*Exercise:* Can you render everything from the start of the items down to the line containing "at that location." as a Markdown table with a Row column for the row number and a Line column for the line, leaving out blank lines and the pictures?

══ Given data

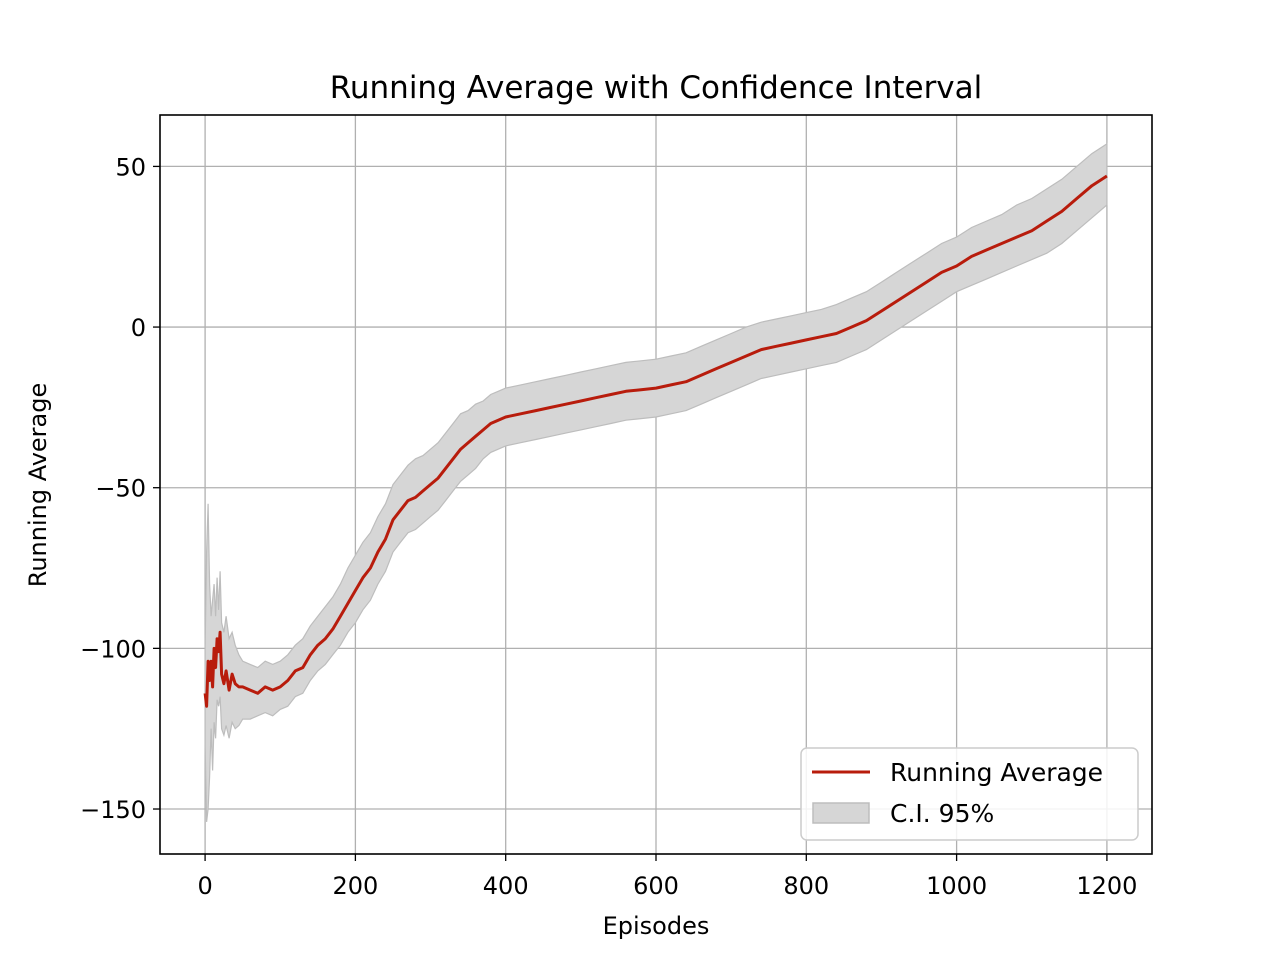 This screenshot has width=1280, height=960. What do you see at coordinates (204, 886) in the screenshot?
I see `x-tick-label: 0` at bounding box center [204, 886].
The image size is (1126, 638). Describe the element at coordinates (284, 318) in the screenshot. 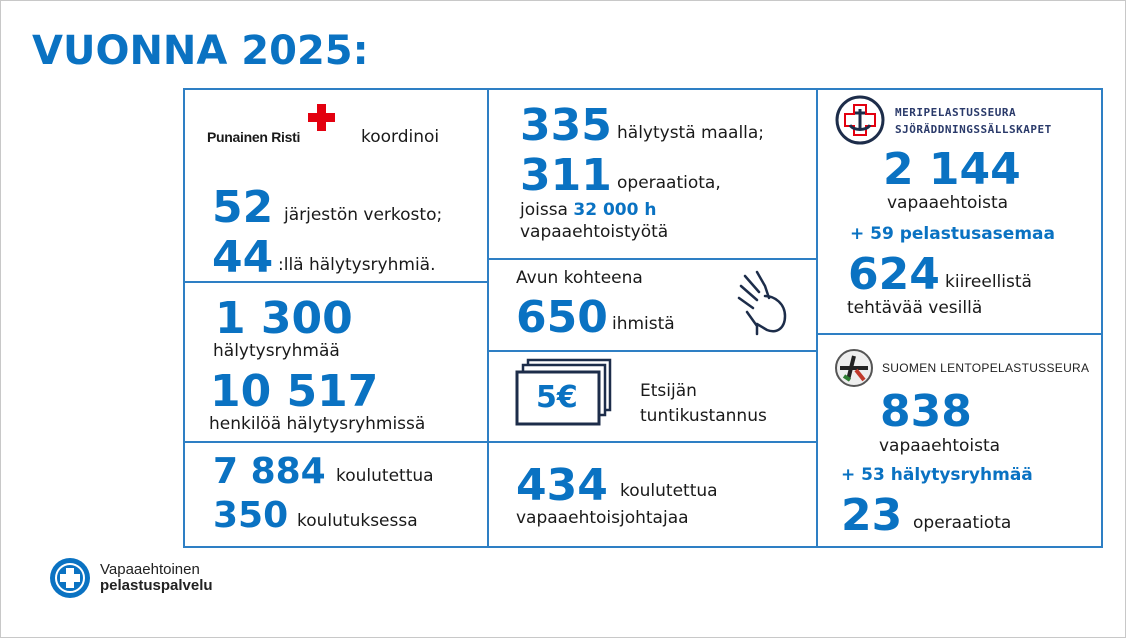

I see `groups-count: 1 300` at that location.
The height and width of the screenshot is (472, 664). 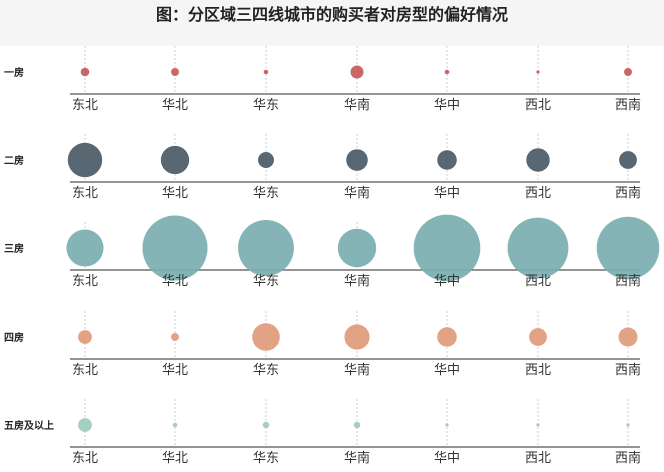 I want to click on row-label: 四房, so click(x=14, y=338).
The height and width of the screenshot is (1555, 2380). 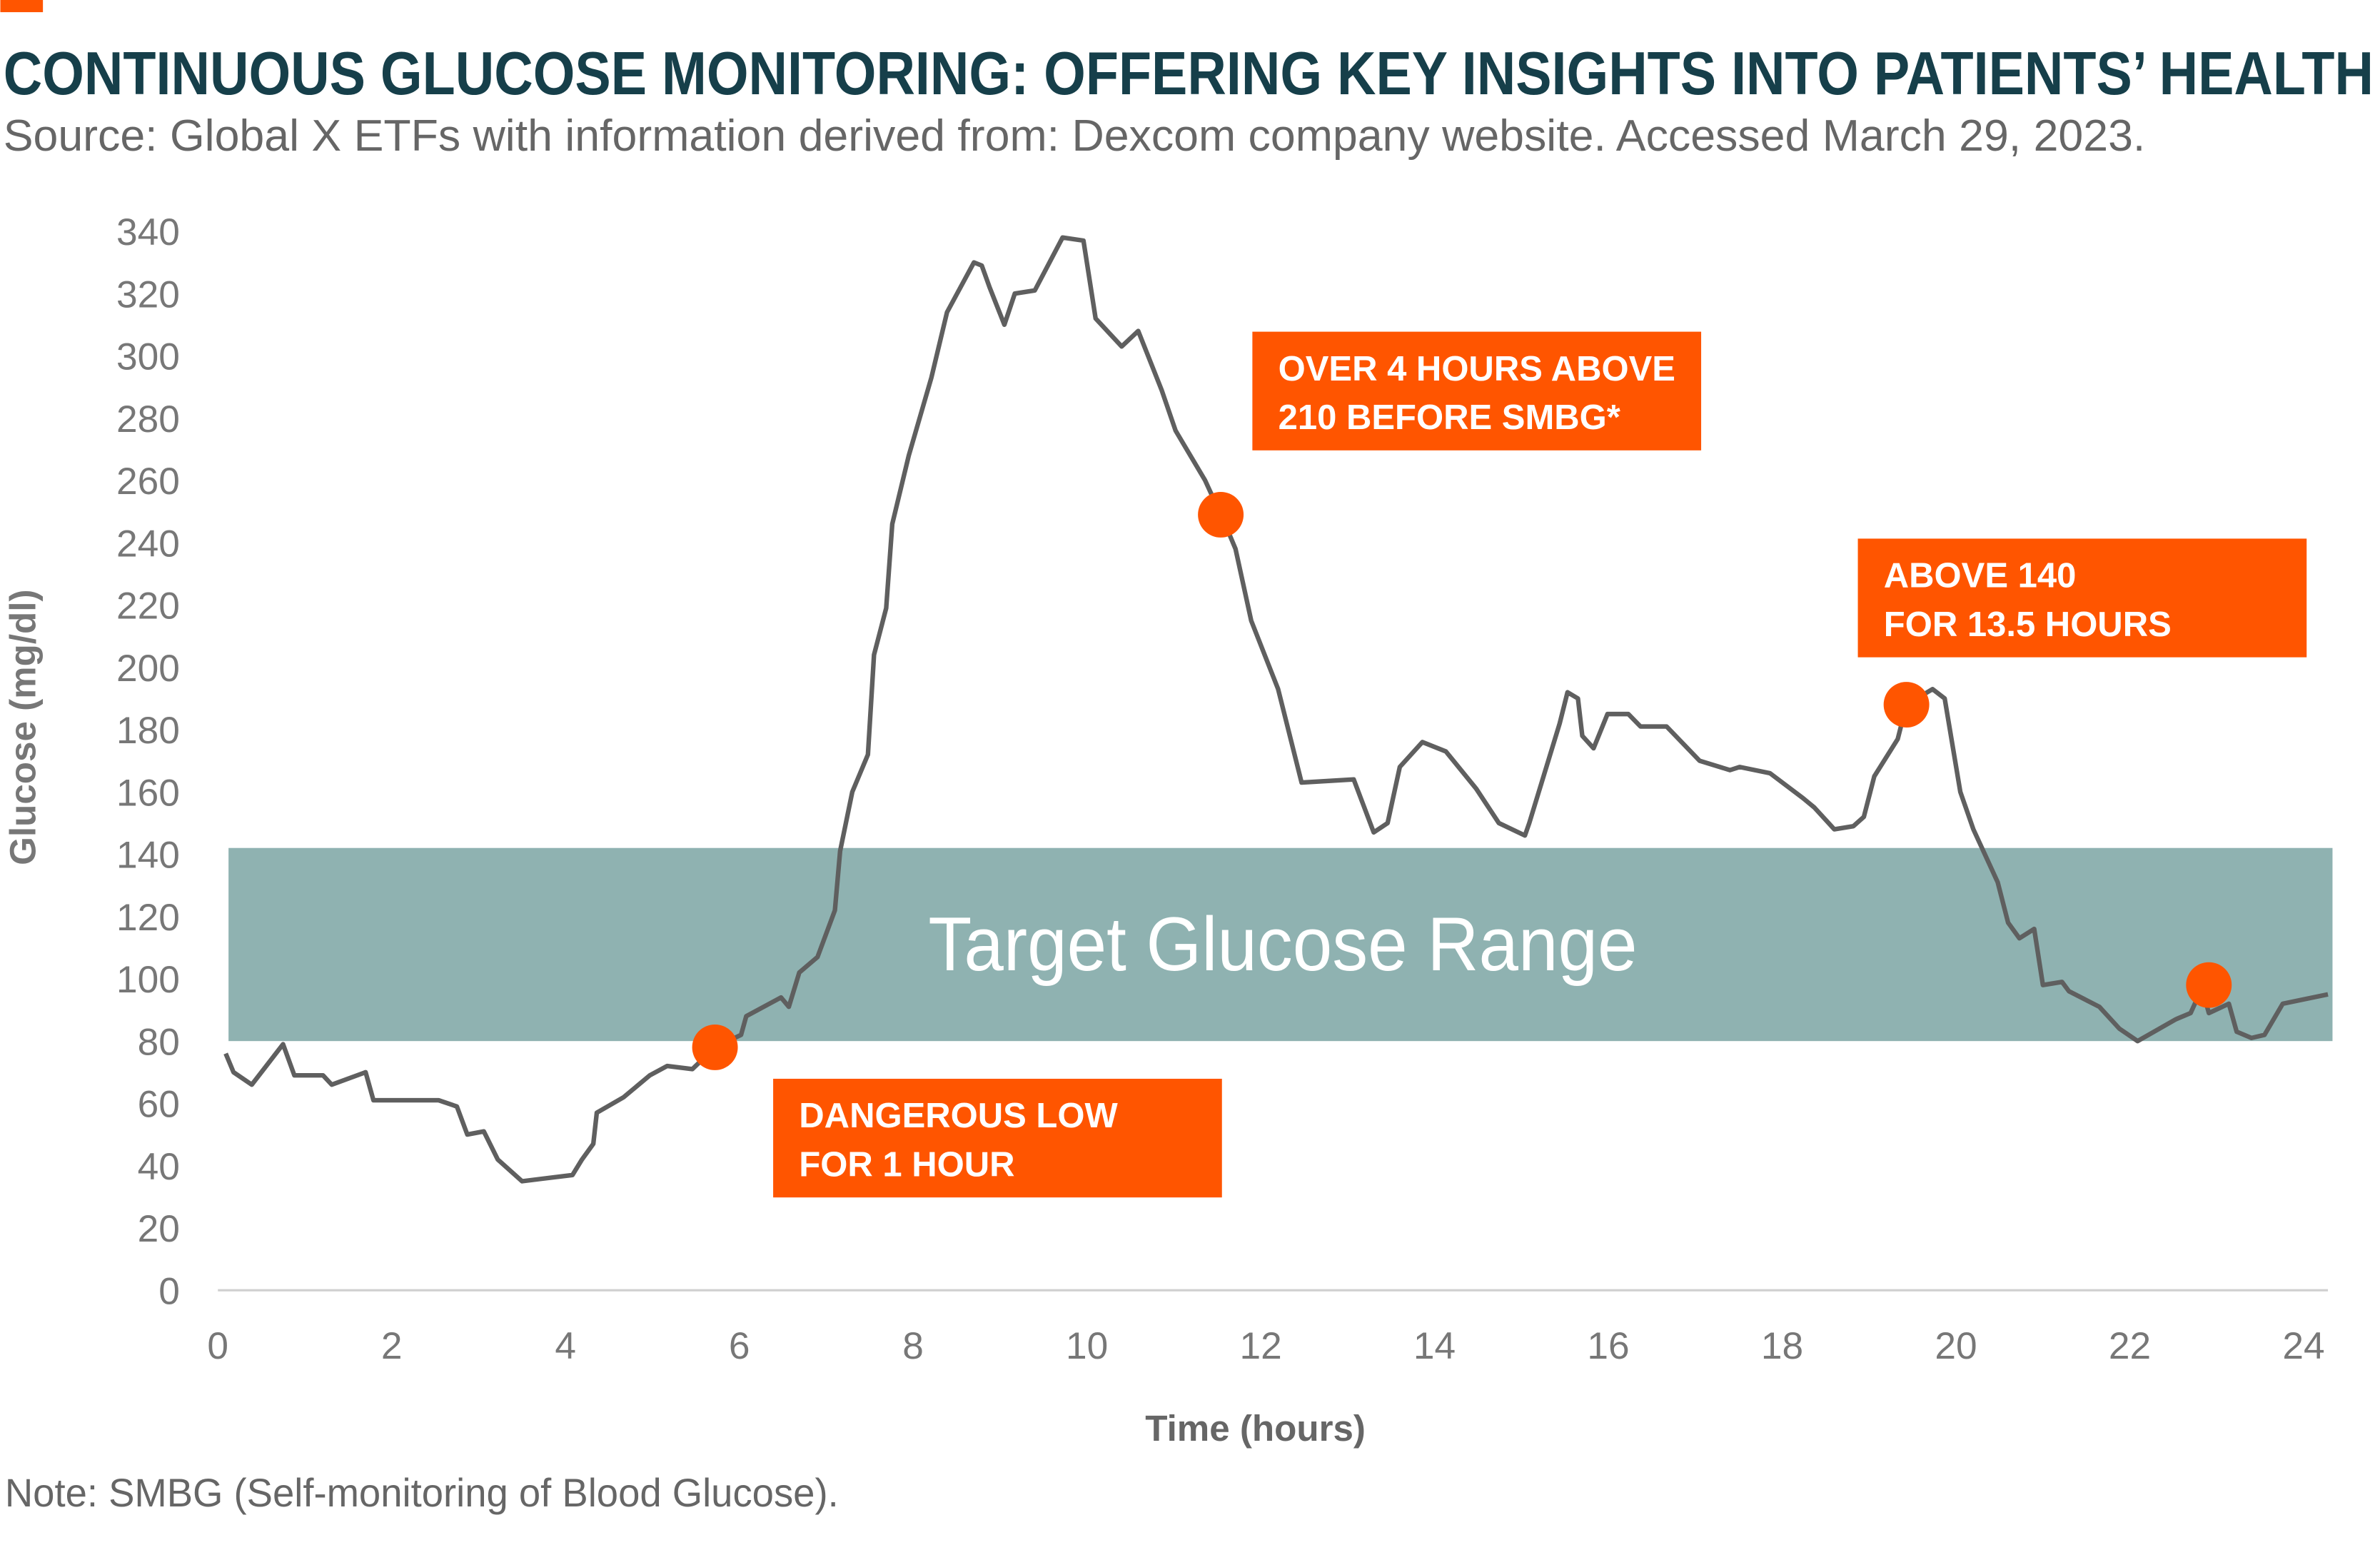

════

*Written response:*
| Row | Line |
|---|---|
| 1 |  This screenshot has width=1280, height=960. What do you see at coordinates (204, 886) in the screenshot? |
| 2 | I see `x-tick-label: 0` at bounding box center [204, 886]. |
| 3 | The image size is (1126, 638). Describe the element at coordinates (284, 318) in the screenshot.  |
| 4 | I see `groups-count: 1 300` at that location. |